Asbestos: A History of Cover-Ups, Carelessness & Tragedy

Asbestos was banned in most products by 1989, but corporations knew the risks of the substance at least as early as the 1930s. Asbestos is a silicate material comprised of microscopic fibers that, when inhaled, can develop into mesothelioma. It was widely used in the industrial era, and even as late as the 1980s. Characteristics such as resistance to heat, insulation, and strength made asbestos a sought-after manufacturing material.

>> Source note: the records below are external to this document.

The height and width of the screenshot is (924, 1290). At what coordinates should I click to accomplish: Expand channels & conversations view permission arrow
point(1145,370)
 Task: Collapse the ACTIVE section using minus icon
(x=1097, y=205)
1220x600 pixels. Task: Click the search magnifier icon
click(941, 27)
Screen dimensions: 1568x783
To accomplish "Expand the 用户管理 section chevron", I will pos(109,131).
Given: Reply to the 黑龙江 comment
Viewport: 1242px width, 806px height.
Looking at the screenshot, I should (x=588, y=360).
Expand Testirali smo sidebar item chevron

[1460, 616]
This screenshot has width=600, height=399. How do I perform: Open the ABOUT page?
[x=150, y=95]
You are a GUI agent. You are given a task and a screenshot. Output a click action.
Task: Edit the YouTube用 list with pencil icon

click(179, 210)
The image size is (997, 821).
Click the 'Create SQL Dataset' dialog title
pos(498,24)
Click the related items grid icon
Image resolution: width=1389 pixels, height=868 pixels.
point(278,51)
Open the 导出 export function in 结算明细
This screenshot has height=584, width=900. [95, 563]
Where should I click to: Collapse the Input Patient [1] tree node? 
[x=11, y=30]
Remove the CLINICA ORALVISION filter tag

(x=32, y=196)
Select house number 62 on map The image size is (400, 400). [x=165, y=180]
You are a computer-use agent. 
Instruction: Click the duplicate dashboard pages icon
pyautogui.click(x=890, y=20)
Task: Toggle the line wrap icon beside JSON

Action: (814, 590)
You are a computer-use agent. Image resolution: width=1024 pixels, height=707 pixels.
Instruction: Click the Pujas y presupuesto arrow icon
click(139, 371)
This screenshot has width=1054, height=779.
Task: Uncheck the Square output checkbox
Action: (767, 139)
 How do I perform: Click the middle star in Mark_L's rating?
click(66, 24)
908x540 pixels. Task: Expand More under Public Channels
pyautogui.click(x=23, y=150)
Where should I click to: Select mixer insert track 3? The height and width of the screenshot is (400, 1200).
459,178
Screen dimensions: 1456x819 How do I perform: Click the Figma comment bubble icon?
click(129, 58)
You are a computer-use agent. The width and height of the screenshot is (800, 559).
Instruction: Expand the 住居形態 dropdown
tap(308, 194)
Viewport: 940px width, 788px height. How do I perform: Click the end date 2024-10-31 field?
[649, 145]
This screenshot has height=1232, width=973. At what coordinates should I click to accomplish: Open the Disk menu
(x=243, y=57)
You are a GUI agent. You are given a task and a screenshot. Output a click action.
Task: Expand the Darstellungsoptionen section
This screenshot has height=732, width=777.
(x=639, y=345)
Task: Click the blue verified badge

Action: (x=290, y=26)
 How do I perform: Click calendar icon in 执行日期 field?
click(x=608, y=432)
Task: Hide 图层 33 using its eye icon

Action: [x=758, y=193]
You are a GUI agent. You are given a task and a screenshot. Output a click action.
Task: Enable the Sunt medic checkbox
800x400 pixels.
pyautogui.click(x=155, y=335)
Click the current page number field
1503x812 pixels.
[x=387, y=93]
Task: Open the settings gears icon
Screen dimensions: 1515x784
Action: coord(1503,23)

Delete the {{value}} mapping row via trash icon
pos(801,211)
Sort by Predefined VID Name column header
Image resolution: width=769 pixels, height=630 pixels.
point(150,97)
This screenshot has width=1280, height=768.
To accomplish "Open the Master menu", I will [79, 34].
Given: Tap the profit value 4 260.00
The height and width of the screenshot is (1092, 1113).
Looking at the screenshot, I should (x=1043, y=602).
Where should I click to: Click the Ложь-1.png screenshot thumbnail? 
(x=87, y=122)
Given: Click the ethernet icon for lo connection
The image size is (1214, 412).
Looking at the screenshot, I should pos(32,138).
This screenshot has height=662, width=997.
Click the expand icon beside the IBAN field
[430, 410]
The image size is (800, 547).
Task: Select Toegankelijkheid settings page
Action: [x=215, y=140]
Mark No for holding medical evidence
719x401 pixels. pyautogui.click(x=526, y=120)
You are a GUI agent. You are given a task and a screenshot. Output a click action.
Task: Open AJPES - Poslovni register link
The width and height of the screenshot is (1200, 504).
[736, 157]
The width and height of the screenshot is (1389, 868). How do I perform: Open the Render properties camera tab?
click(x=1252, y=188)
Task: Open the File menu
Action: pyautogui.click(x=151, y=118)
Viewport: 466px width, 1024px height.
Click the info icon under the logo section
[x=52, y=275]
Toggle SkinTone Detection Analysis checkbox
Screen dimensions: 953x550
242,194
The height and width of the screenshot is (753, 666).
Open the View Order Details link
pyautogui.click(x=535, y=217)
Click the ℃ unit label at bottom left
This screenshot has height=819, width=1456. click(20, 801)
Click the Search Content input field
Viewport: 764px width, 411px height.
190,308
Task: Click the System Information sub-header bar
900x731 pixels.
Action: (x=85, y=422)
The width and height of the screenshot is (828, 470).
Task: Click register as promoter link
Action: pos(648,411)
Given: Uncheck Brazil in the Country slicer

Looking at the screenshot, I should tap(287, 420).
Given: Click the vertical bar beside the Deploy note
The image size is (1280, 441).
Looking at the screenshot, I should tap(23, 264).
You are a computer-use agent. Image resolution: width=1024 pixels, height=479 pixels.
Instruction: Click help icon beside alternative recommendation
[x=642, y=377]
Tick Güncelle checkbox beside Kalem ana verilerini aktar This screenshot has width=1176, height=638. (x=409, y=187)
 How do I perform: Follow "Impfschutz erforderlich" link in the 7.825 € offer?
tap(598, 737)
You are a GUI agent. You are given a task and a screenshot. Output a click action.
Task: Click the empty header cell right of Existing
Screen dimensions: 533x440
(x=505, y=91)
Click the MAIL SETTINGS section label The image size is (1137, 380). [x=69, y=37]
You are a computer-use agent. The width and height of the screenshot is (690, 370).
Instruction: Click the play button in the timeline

Asbestos is a known carcinogen and has been the cause of millions of deaths in the United States.

The Cover-Up

The cover-up of the risks of asbestos to humans will go down as one of the most tragic events in U.S. history. Countless documents show that corporations and manufacturers knew the risks of asbestos, yet continued to use it anyway. The liable parties acted negligently and recklessly placing millions of people at risk. The asbestos industry valued profit over people, and became a multi-billion-dollar industry at the expense of countless victims.

Profit Over People

The overt lack of care for human life allowed the asbestos industry to seek profit over people’s well-being. Many times, our clients initially approach us having never contacted an attorney before. When we show them the documents, evidence, and industry knowledge of asbestos as a known carcinogen, they are shocked. Companies knew that their products were harming people, causing disease, and even killing people, and did literally nothing to stop it.

The Asbestos Tragedy

Statistics vary, but many sources state that approximately 2,000 people are diagnosed with mesothelioma every year. Millions of individuals were exposed to this cancer-causing substance between the 1940s and 1980s. The latency period for mesothelioma is very long, meaning individuals may not be diagnosed with the cancer until 20 to even 50 years after their initial exposure. By this point, the cancer is usually in its later stages.

The Phase-Out

Finally, around the late 1970s, companies stopped using asbestos in production. For example, The U.S. Consumer Product Safety Commission banned asbestos’ use in wallboard patching and gas fireplaces because of the risk of asbestos fibers being released into the environment. In 1989, the Environmental Protection Agency banned all new uses of asbestos outright.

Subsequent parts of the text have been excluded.